* Enunciado A
Según el texto del documento, ¿qué medidas aproximadas tiene la carpa donde se alojan las familias?
* Enunciado B
Indique si cada afirmación concuerda con el texto del documento y cite las palabras exactas que lo deciden: (i) cada habitación acoge a dos familias; (ii) las habitaciones tienen un techo propio; (iii) las paredes interiores llegan hasta los 2,5 metros de altura.

* Texto del documento
=-=-=-=-=

Leer la 1ª parte de la entrevista aquí o la 2ª parte aquí
La carpa donde se alojan las familias, con una cubierta a dos aguas, tiene aproximadamente 30 metros de largo por 10 de ancho. El espacio interior está dividido por paredes hasta los 2,5 metros de altura, como las oficinas que salen en las películas americanas, pero más gruesas y fuertes, que definen un pasillo longitudinal con habitaciones a los dados. Cada habitación acoge a dos familias; dos familias que muchas veces no se conocen entre sí, con sus rifirrafes de familias y las locas historias que hay detrás de cualquier familia; dos familias –en toda su confusa acepción– que deben compartir este extraño espacio, la incertidumbre de su situación y, si intiman, quizá la nostalgia de haber renunciado a todo cuanto tenían, la horrible experiencia del viaje que han hecho para llegar hasta aquí, qué se yo… Háganse el cóctel. Pónganse en el papel. Miren a sus suegros, imagínense a si mismos renunciando a su mundo y largándose con ellos con lo puesto para acabar durmiendo todos juntos en un lugar así. Pruébenlo si tienen valor. Seguro que lo tienen pero espero sinceramente que no lo necesiten.
Las habitaciones en sí no tienen un techo, abiertas al aire y la luz. Varios metros por encima, la estructura de metal y la piel blanca de la carpa son el techo común bajo el que todos los sonidos, conversaciones, llantos, regañinas, carcajadas, pedos y polvos ascienden desde los espacios privados para mezclare en el aire.
Me pregunto cómo lleva uno vivir aquí, en la condición de refugiado y con la sensación de pérdida anímica y material que eso supone, con tantas limitaciones para hacer una de las cosas más fabulosas que se pueden hacer por más pobre que te quedes: el amor. No me refiero al sexo, sino al amor en sí, a la complicidad y la alegría de su aventura, una forma de libertad y de riqueza que puede elevarte por encima del sistema y que te hace sentir, al menos por un instante, una cierta completud de vivir a pesar de todas la miseria del mundo. ¿Cómo se hace el amor con tan poca privacidad? Tampoco me inquieto, todo el mundo se las apaña… si no, acuérdense de Gran Hermano.

=-=-=-=-=

* Extractos de datos
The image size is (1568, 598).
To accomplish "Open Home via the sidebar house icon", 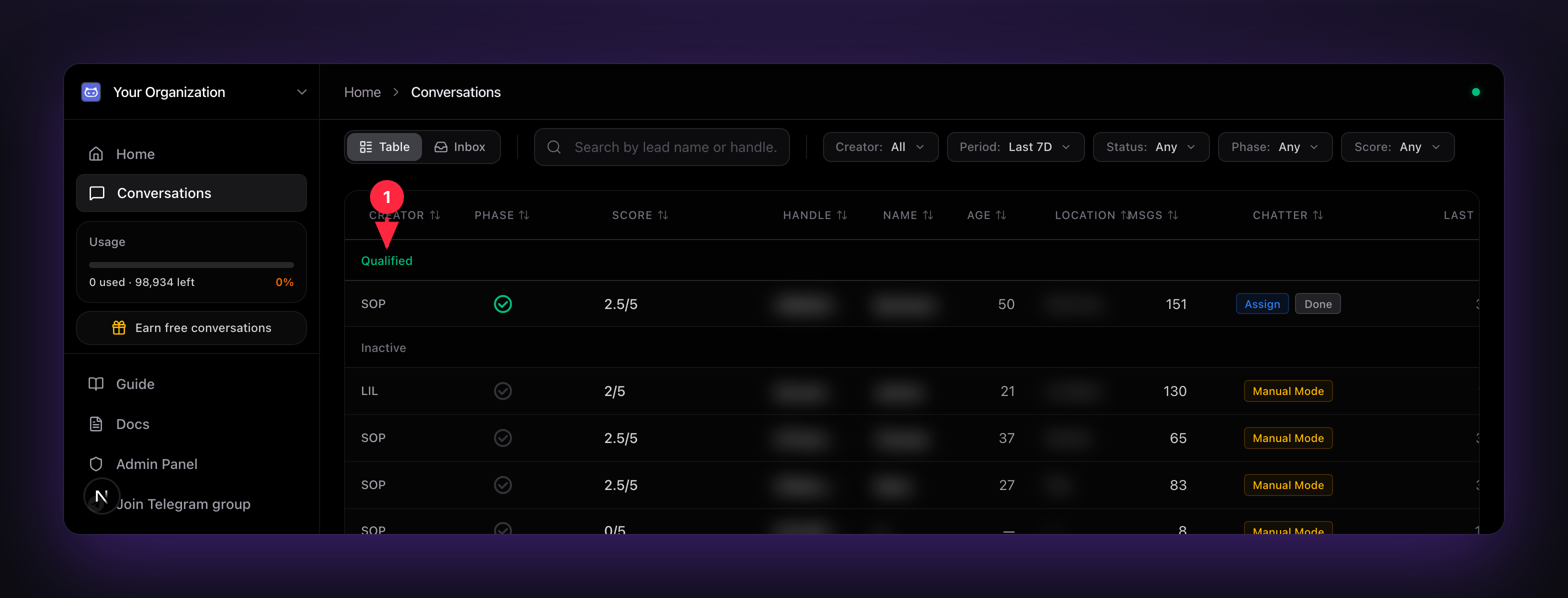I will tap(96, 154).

=-=-=-=-=

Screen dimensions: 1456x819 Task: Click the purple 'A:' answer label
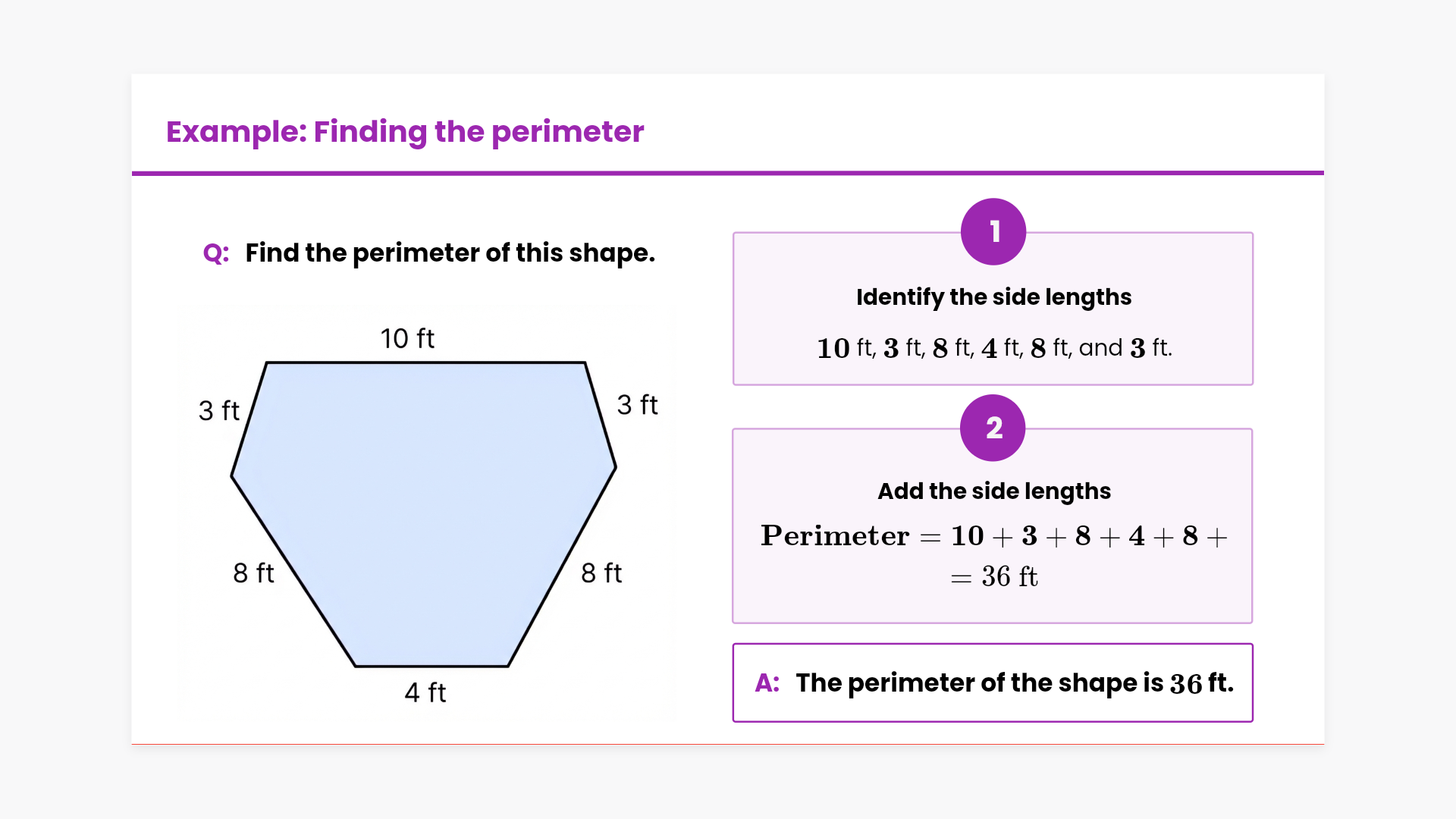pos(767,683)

=-=-=-=-=

* Respuesta correcta A
Unos 30 metros de largo por 10 de ancho.

* Respuesta correcta B
(i) Sí: «Cada habitación acoge a dos familias».
(ii) No: «Las habitaciones en sí no tienen un techo».
(iii) Sí: «El espacio interior está dividido por paredes hasta los 2,5 metros de altura».